- Entries -

****************************************

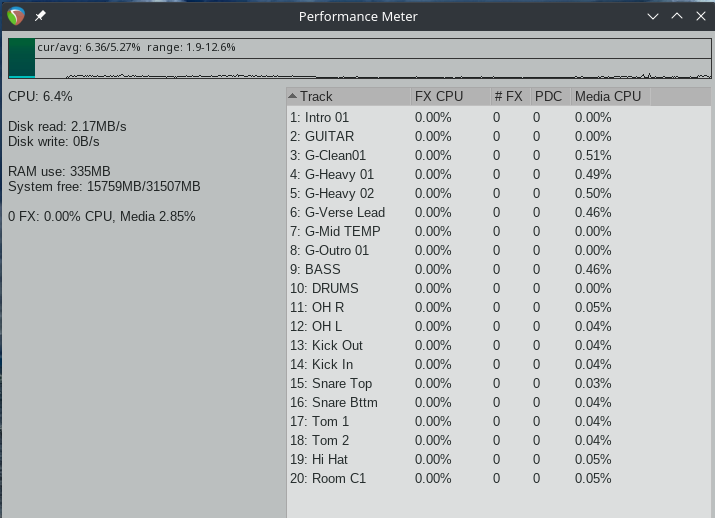Viewport: 715px width, 518px height.
Task: Select the 6: G-Verse Lead row
Action: (x=499, y=212)
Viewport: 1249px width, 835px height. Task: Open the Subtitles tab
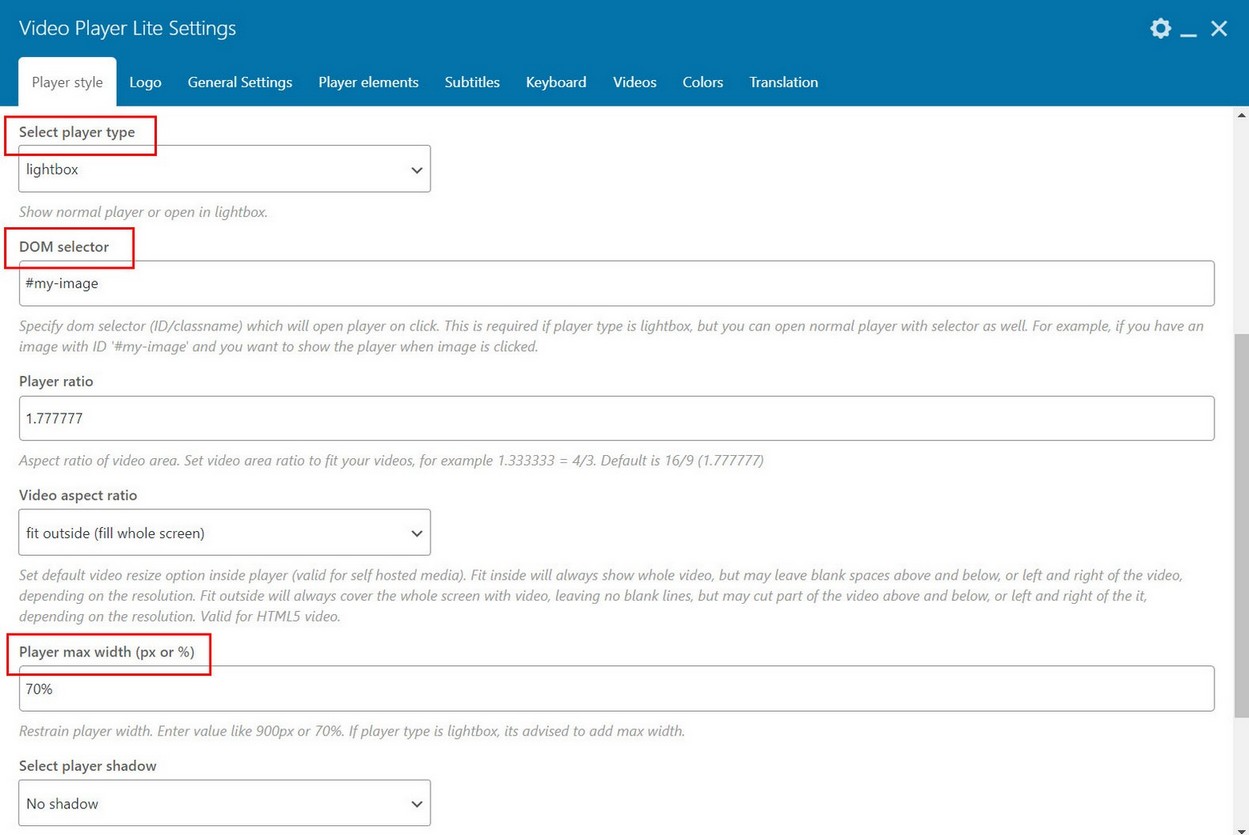tap(472, 82)
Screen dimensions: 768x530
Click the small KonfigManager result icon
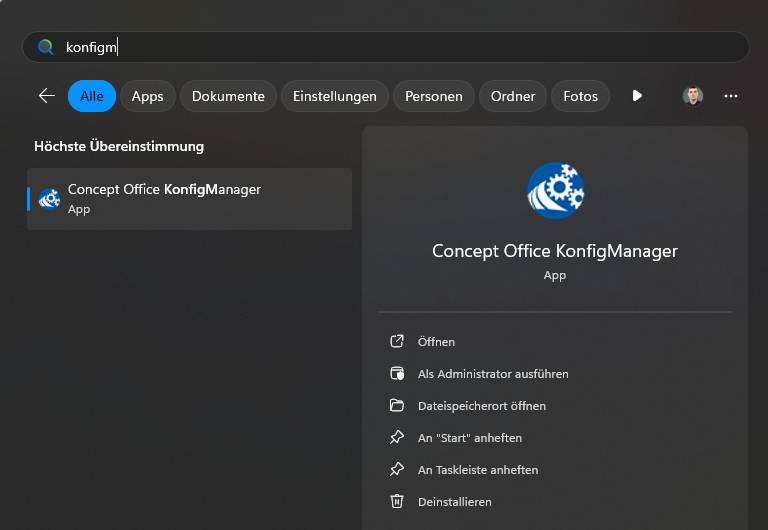49,198
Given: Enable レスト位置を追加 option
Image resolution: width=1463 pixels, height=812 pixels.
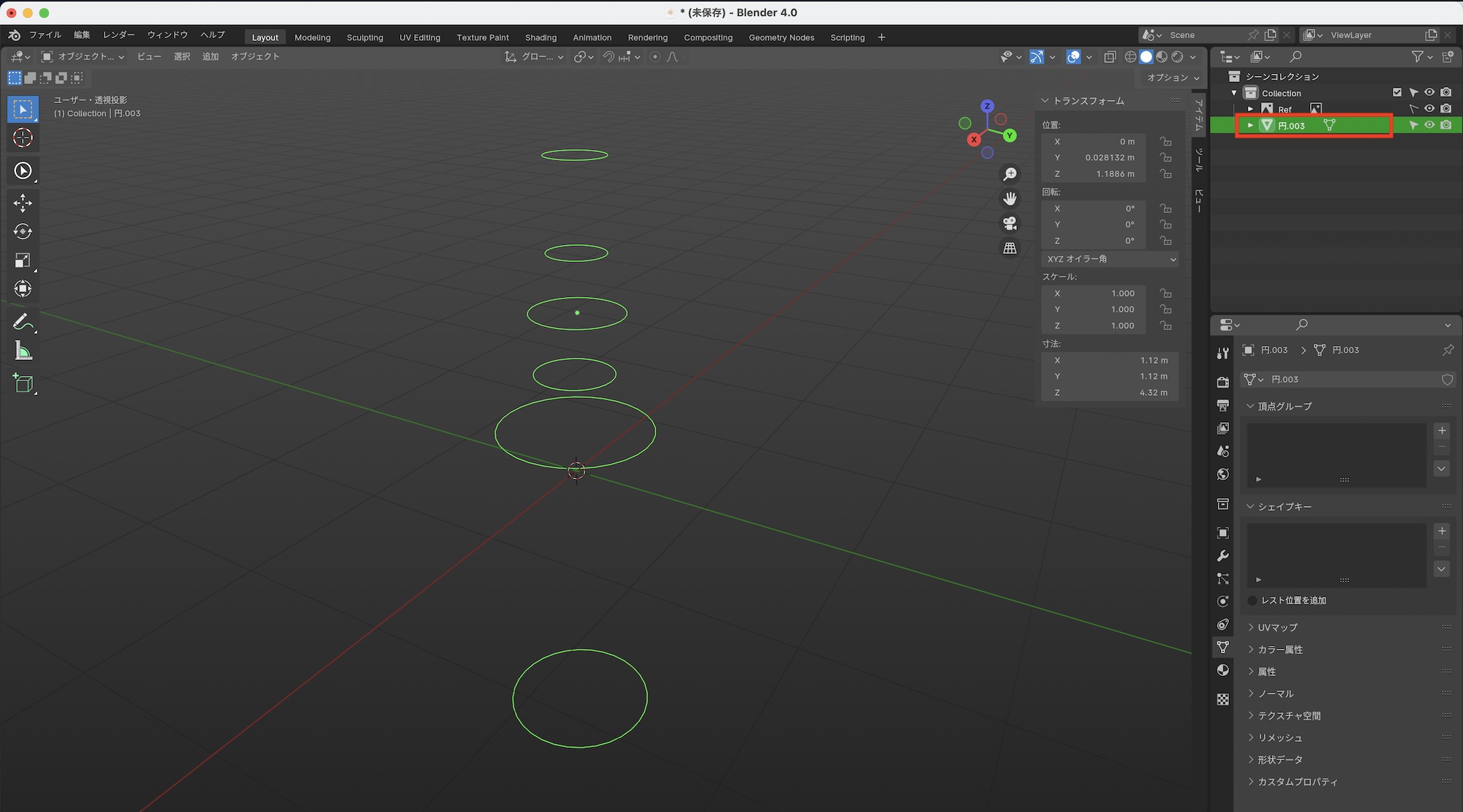Looking at the screenshot, I should tap(1252, 601).
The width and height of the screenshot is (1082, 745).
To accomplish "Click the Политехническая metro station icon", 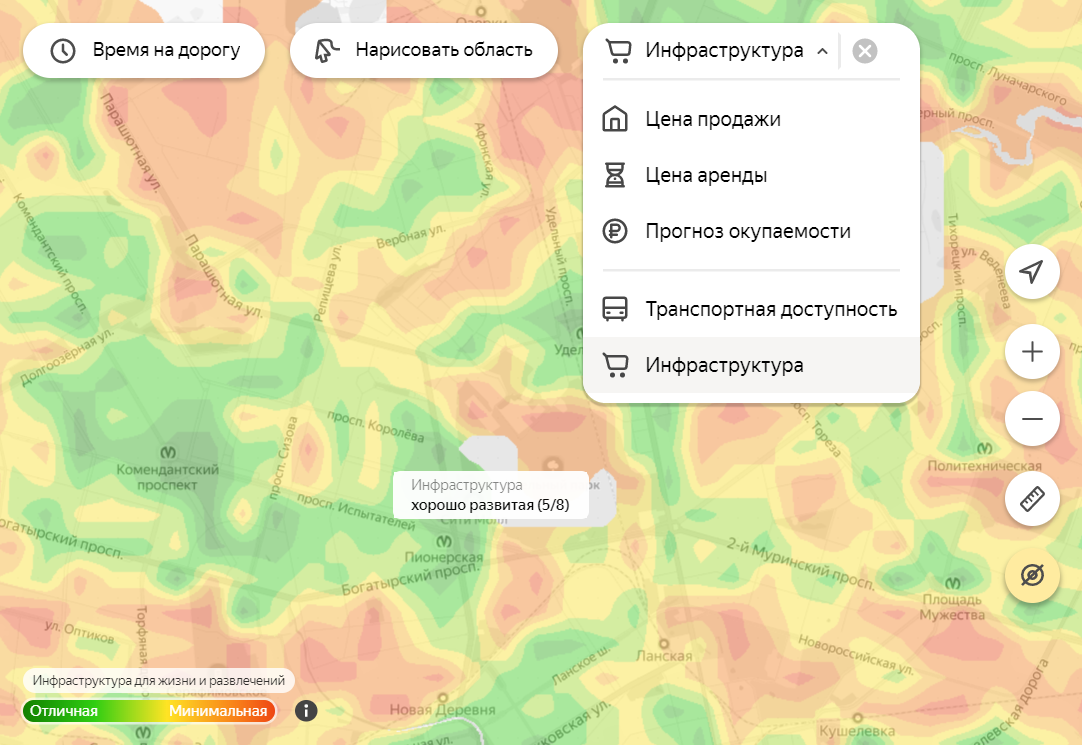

****************************************

Write out every line of the records above as a numbered list, skipping any blank lines. Leave the pictures out.

- Output of the task -
1. Viewport: 715px width, 518px height.
2. Task: Select the 6: G-Verse Lead row
3. Action: (x=499, y=212)
4. Viewport: 1249px width, 835px height. Task: Open the Subtitles tab
5. tap(472, 82)
6. Screen dimensions: 768x530
7. Click the small KonfigManager result icon
8. 49,198
9. Given: Enable レスト位置を追加 option
10. Image resolution: width=1463 pixels, height=812 pixels.
11. Looking at the screenshot, I should tap(1252, 601).
12. The width and height of the screenshot is (1082, 745).
13. To accomplish "Click the Политехническая metro station icon", 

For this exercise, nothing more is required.